Mexican Coriander & Lime Chicken
Serve with Mexican Rice

Servings: 4

4 boneless skinless chicken breasts
2 tablespoons brown sugar
2 limes
4 tablespoons olive oil
2 teaspoons coriander, ground
1 teaspoon paprika
12 cloves garlic, unpeeled
4 red chilies

Mix olive oil with coriander, paprika, sugar and the zest of the lime.

Cover chicken breasts in marinade, squeeze juice of 1/2 lime over the meat, and place in fridge for at least 30 minutes.

When ready to bake, place chicken breasts in a baking dish and place 2 lime slices over each breast.

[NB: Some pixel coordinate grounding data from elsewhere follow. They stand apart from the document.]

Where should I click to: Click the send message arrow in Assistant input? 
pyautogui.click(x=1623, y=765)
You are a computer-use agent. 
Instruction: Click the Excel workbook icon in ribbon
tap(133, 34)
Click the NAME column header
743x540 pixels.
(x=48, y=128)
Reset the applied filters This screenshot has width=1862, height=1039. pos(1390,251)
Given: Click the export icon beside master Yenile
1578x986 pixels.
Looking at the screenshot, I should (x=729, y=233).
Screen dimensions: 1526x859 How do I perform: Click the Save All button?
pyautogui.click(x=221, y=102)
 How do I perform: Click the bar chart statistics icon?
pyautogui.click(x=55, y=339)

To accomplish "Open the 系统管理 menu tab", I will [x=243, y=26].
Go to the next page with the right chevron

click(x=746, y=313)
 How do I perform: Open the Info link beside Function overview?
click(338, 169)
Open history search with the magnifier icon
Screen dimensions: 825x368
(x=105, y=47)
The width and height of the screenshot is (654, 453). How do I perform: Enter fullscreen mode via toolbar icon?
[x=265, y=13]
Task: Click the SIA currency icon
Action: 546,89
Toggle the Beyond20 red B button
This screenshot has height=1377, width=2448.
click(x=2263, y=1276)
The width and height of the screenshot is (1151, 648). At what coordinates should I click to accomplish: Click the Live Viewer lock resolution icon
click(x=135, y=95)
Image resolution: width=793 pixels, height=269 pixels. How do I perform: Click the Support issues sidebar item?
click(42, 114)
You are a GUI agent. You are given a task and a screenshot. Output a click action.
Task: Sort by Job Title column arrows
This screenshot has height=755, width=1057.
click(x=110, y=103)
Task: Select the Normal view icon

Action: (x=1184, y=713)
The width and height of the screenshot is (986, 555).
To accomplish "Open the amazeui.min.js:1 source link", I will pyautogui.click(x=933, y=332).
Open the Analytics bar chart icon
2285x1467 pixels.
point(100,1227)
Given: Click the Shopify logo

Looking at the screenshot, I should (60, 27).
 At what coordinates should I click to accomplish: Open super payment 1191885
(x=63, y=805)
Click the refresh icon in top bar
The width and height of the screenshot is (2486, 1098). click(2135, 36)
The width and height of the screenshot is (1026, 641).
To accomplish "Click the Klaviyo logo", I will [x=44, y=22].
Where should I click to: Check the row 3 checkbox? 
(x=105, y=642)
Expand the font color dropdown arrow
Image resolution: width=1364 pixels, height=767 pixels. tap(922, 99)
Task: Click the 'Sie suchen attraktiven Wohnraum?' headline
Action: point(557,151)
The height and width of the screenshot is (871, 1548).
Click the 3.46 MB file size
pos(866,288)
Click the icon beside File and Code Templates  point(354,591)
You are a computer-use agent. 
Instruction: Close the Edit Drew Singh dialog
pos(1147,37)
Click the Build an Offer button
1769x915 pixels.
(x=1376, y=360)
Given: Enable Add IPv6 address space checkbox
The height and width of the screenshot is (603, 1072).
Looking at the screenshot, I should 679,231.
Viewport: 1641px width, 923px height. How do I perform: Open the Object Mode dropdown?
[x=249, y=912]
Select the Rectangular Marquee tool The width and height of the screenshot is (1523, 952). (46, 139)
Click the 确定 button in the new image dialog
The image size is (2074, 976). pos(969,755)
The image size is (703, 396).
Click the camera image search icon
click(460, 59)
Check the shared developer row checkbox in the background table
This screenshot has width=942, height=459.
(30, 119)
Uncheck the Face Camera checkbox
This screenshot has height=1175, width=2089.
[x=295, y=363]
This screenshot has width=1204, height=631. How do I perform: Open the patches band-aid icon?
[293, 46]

Place garlic and chillies around the chicken and roast for 30-35 minutes at around 375 degrees F.

Split roasted garlic cloves open and spread on the chicken if you love garlic.

Per Serving (fat grams will technically be less as all marinade is not absorbed): 388 Calories; 10g Fat (23.5% calories from fat); 2g Saturated Fat; 57g Protein; 17g Carbohydrate; 1g Dietary Fiber; 137mg Cholesterol; 162mg Sodium. Exchanges: 0 Grain(Starch); 7 1/2 Lean Meat; 1 1/2 Vegetable; 0 Fruit; 1 1/2 Fat; 1/2 Other Carbohydrates.